=== Begin Enclosure ===

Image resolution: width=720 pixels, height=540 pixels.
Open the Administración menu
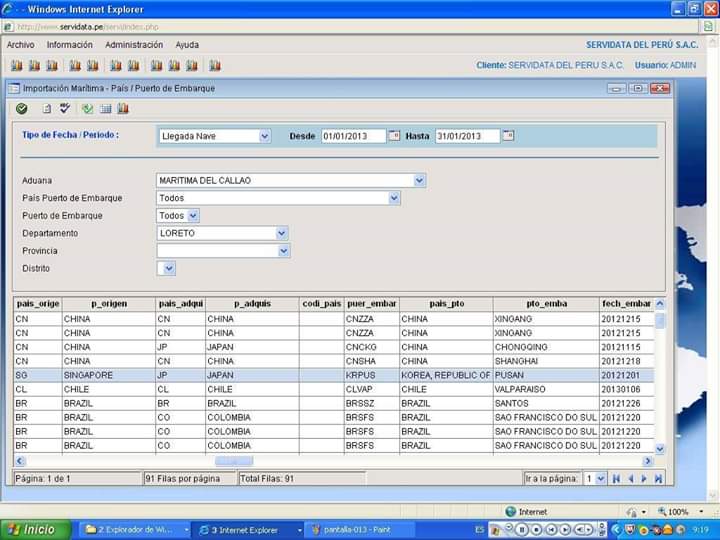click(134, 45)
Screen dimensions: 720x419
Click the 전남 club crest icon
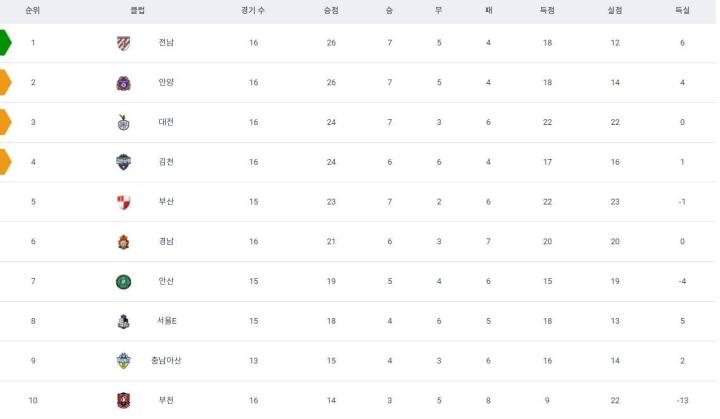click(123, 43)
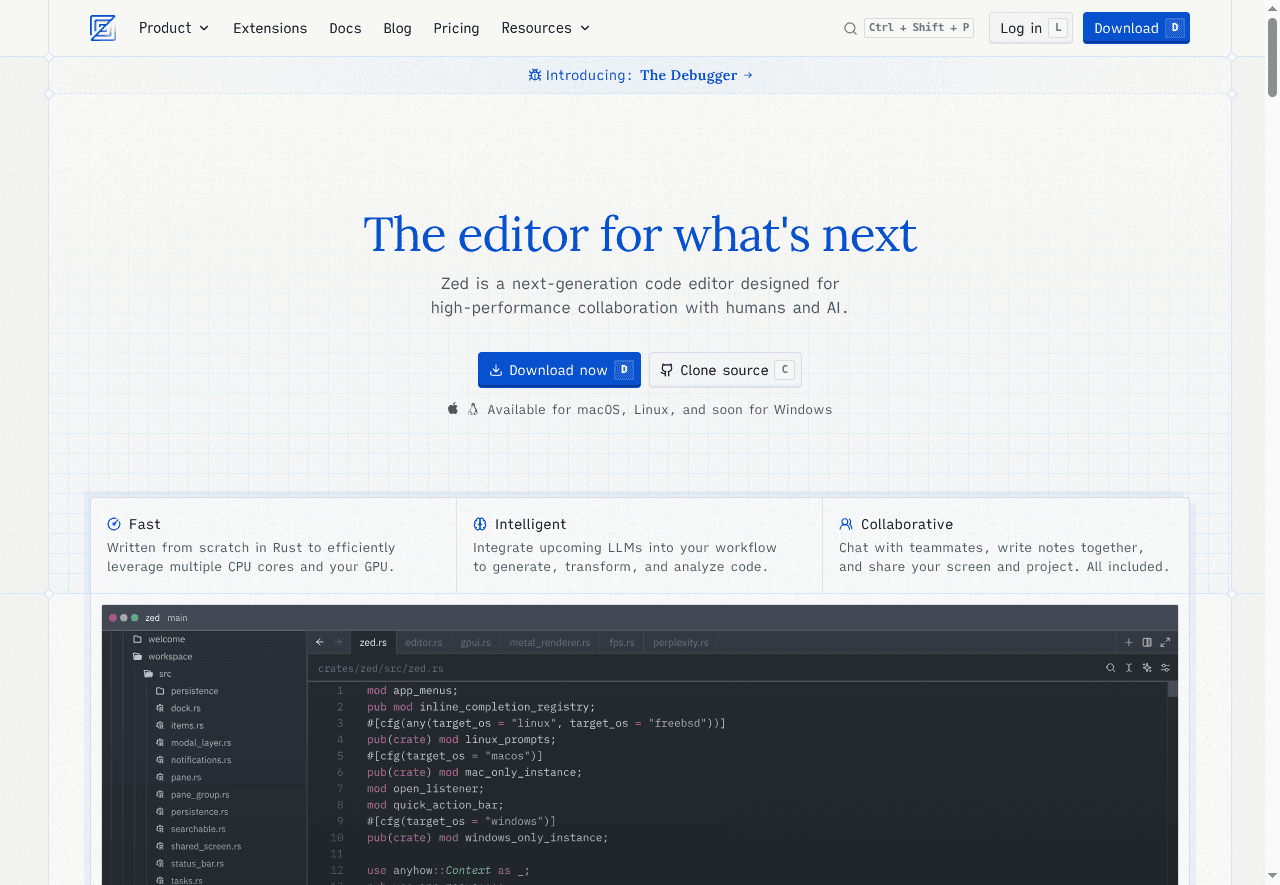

=== End Enclosure ===

● **DIRECTIONS**
Without the pictures, give every line of the data again, exactly as written.

● **TASK OUTPUT**
Image resolution: width=720 pixels, height=540 pixels.
Open the Administración menu
click(134, 45)
Screen dimensions: 720x419
Click the 전남 club crest icon
click(123, 43)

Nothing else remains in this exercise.